# BACAAN YANG DISEDIAKAN
================================
Oleh Ayatullah Murtadha Muthahhari (Filsuf dan Ulama Syi’ah)
Mungkin pernah Anda alami—dan jika tidak, Anda bisa gambarkan dalam
benak masing-masing apa yang ingin saya ungkapkan berikut ini—hidup
bertahun-tahun bersama seseorang di sebuah daerah. Sedikitnya Anda melihatnya
sehari sekali, sekaligus menyapanya sesuai dengan adat istiadat setempat dan
kemudian lewat. Hal itu terus berjalan setiap hari, bulan, dan tahunan
bersamaan dengan berlalunya masa.
Sampai suatu saat, Anda bertemu dan duduk bersamanya secara
beruntun sehingga dari dekat Anda kenal ide, pikiran, kecenderungan, dan
perasaannya. Hal itu sangat membuat Anda terheran, karena sebelumnya Anda tidak
dapat memperkirakan ia seperti apa adanya sekarang. Dari sejak itu, wajahnya berubah dari sebelumnya di mata Anda.
Bahkan, raut mukanya pun tampil berbeda menurut Anda. Ada kedalaman makna dan
penghormatan lain yang muncul dalam hati Anda. Telah tampak kepribadiannya dari
balik tabir personalnya seakan orang yang berbeda dari orang yang sebelumnya
Anda sapa. Anda merasakan ada dunia baru yang tersingkap.
Pengalamanku bersama Nahjul Balaghah seperti pengalaman di atas.
Sejak kecil saya mengenal nama Nahjul Balaghah dan saya mengenalnya di tengah
rak buku Almarhum ayahku—semoga Allah meninggikan derajatnya. Lalu, selama
bertahun-tahun saya belajar dan menyelesaikan literatur bahasa Arab di Hauzah
Ilmiah Masyhad dan berlanjut di Hauzah Ilmiah Qom, pelajaran-pelajaran yang
dikenal dengan “suthûh” (tingkatan-tingkatan) hampir tamat. Dan semasa itu,
nama kitab yang paling sering terdengar setelah Al-Qur’an adalah Nahjul
Balaghah. Berapa potongan ceramah zuhud senantiasa diulang-ulang di atas mimbar
sehingga saya mengafalnya. Akan tetapi, saya mengaku bahwa saya, seperti halnya
teman-teman sejawatku, masih asing terhadap dunia Nahjul Balaghah. Seperti
orang asing saya menyapa dan melewatkannya. Sampai kemudian di musim panas
tahun 1325 Syamsiah,[1] lima tahun setelah tinggal di Qom, saya pergi ke
Isfahan untuk menghindari panasnya udara Qom pada waktu itu. Secara tidak
disengaja, keberuntungan mempertemukanku dengan seorang yang kenal dengan
Nahjul Balaghah. Ia menuntun tanganku dan membawaku sedikit memasuki dunia
Nahjul Balahgah. Di saat itulah saya betul-betul merasakan ternyata saya belum
mengenal Nahjul Balagah, dan sejak itu, saya selalu berangan-angan andaikan ada
orang yang membawaku dan memperkenalkanku juga pada dunia Al-Qur’an.
================================
# YANG HARUS DIKERJAKAN
(a) Menurut bacaan tentang Nahjul Balaghah, ke kota mana penulis pergi pada musim panas tahun 1325 Syamsiah untuk menghindari panasnya udara Qom?
(b) Tuliskan kembali bagian bacaan tentang Nahjul Balaghah yang dimulai dari "Bahkan, raut mukanya" dan berakhir pada "baru yang tersingkap.".
(c) Teruskan bacaan tentang pengalaman penulis dengan Nahjul Balaghah, mulai setelah kalimat terakhirnya.
Entri yang tercantum sesudah bacaan ini tidak digunakan sama sekali.
================================
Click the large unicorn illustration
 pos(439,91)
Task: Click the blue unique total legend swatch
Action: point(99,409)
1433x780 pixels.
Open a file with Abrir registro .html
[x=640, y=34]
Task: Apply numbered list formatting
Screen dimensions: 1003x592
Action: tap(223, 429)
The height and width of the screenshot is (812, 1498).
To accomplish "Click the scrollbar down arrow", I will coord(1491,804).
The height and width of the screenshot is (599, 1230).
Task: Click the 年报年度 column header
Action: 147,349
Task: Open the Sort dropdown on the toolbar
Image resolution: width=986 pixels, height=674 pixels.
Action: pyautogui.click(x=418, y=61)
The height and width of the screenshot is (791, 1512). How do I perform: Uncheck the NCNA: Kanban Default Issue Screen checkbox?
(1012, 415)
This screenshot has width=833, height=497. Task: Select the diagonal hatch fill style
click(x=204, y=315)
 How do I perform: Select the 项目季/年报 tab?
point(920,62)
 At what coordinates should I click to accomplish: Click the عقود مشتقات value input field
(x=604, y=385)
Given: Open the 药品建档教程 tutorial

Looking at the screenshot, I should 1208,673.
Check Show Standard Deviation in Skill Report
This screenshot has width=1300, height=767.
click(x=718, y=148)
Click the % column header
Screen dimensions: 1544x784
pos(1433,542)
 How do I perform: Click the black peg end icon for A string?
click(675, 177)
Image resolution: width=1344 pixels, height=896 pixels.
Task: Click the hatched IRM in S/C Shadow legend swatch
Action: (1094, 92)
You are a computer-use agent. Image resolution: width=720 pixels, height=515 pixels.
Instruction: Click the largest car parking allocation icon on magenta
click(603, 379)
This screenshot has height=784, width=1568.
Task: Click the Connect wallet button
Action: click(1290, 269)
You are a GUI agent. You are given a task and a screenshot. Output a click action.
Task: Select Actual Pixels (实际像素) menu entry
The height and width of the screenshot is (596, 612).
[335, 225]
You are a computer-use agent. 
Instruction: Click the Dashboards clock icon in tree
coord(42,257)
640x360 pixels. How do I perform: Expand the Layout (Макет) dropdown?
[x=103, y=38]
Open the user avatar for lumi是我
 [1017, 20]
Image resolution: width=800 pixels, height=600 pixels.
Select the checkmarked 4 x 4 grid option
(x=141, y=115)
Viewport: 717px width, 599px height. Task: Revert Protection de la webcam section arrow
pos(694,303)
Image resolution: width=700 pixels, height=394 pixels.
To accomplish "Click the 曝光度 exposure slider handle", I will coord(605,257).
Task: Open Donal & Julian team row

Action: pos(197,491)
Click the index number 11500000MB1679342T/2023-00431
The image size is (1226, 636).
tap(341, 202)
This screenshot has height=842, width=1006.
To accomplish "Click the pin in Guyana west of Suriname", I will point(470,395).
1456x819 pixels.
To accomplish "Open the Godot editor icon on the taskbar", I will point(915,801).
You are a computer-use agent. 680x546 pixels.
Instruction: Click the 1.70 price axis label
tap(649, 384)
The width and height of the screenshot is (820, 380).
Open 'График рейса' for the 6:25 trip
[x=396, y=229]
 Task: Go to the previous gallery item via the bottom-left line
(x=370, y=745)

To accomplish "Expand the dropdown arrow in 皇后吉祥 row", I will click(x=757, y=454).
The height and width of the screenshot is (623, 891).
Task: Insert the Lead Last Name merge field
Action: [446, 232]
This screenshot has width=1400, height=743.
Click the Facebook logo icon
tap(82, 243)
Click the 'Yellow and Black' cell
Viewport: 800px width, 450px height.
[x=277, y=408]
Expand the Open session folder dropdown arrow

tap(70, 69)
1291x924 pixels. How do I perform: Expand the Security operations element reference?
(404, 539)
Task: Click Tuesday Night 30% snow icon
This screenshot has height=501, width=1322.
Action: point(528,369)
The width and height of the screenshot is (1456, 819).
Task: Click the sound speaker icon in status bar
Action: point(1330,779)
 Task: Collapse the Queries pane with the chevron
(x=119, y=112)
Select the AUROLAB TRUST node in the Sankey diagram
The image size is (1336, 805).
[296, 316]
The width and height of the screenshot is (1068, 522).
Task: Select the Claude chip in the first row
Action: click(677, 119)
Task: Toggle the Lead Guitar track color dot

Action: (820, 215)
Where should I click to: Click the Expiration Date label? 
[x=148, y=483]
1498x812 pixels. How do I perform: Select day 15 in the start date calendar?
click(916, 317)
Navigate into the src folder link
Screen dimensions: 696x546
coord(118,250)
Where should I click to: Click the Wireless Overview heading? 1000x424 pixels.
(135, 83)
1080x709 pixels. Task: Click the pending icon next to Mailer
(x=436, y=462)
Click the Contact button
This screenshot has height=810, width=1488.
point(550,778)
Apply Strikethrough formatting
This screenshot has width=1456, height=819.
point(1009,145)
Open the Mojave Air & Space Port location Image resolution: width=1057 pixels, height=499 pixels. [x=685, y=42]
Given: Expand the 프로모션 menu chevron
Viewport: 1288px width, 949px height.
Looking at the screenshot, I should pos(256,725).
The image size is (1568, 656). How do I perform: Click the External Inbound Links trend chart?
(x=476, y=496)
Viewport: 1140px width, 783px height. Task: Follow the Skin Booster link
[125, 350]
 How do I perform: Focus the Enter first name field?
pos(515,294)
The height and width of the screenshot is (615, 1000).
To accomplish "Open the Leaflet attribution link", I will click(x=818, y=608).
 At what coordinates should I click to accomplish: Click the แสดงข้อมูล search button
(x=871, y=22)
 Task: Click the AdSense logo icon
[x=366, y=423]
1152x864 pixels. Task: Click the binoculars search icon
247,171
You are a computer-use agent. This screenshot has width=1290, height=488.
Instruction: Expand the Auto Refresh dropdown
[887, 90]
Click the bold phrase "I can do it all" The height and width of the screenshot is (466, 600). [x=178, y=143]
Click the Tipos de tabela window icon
================================
# HASIL TIAP TUGAS
(a) Penulis pergi ke Isfahan.

(b)
Bahkan, raut mukanya pun tampil berbeda menurut Anda. Ada kedalaman makna dan
penghormatan lain yang muncul dalam hati Anda. Telah tampak kepribadiannya dari
balik tabir personalnya seakan orang yang berbeda dari orang yang sebelumnya
Anda sapa. Anda merasakan ada dunia baru yang tersingkap.

(c)
Semenjak itu pula, wajah Nahjul Balaghah berubah di mataku dari
yang sebelumnya. Saya tertarik padanya dan sangat mencintainya seakan-akan buku
yang berbeda dari buku yang sejak kecil saya kenal, saya merasakan dunia baru
tengah terungkap.
Syaikh Muhammad Abduh, Mufti Mesir pada masa hidupnya dan yang
mencetak Nahjul Balaghah dengan keterangan ringkas serta menyebarkannya di
Mesir untuk pertama kalinya, mengaku bahwa sebelumnya ia sama sekali tidak
mengenal Nahjul Balaghah. Ketika jauh dari tanah air, ia menelaah kitab ini dan
ia sungguh terheran. Ia merasa tengah menemukan harta karun yang sangat
berharga. Saat itu pula ia memutuskan untuk mencetak kitab ini dan
memperkenalkannya kepada masyarakat Arab pada waktu itu.
Keterasingan ulama Ahlusunah dari Nahjul Balaghah bukanlah hal yang
begitu mengherankan. Lebih mengherankan jika nasib Nahjul Balaghah terasing di
rumahnya sendiri, di tengah para pengikut Ali as, dan juga di Hauzah-hauzah
Ilmiah Syi’ah, sebagaimana Ali as juga terasing dan hidup sendiri. Sudah barang
tentu, apabila kandungan sebuah kitab atau ide dan perasaan seseorang tidak
selaras dengan jiwa masyarakat, maka—secara praktis—kitab dan orang tersebut
adalah asing, meskipun namanya sering disebut dengan segala macam pengagungan
dan penghormatan.
Kita, para pelajar, harus mengakui keterasingan kita dari Nahjul
Balaghah. Alam roh yang kita bangun berbeda dengan alam Nahjul Balaghah.
Mengenang Guru
Adalah tidak wajar apabila saya tidak mengenang nama baik guru
besar yang pertama kali mengenalkan Nahjul Balaghah kepadaku, seorang guru yang
pertemuanku dengannya merupakan salah satu dari simpanan hidupku yang paling
berharga dan saya tidak akan pernah rela untuk menukarnya dengan sesuatu apa
pun. Tiada satu kenangan malam dan siang bersamanya yang tidak terukir dalam
diri saya sekarang.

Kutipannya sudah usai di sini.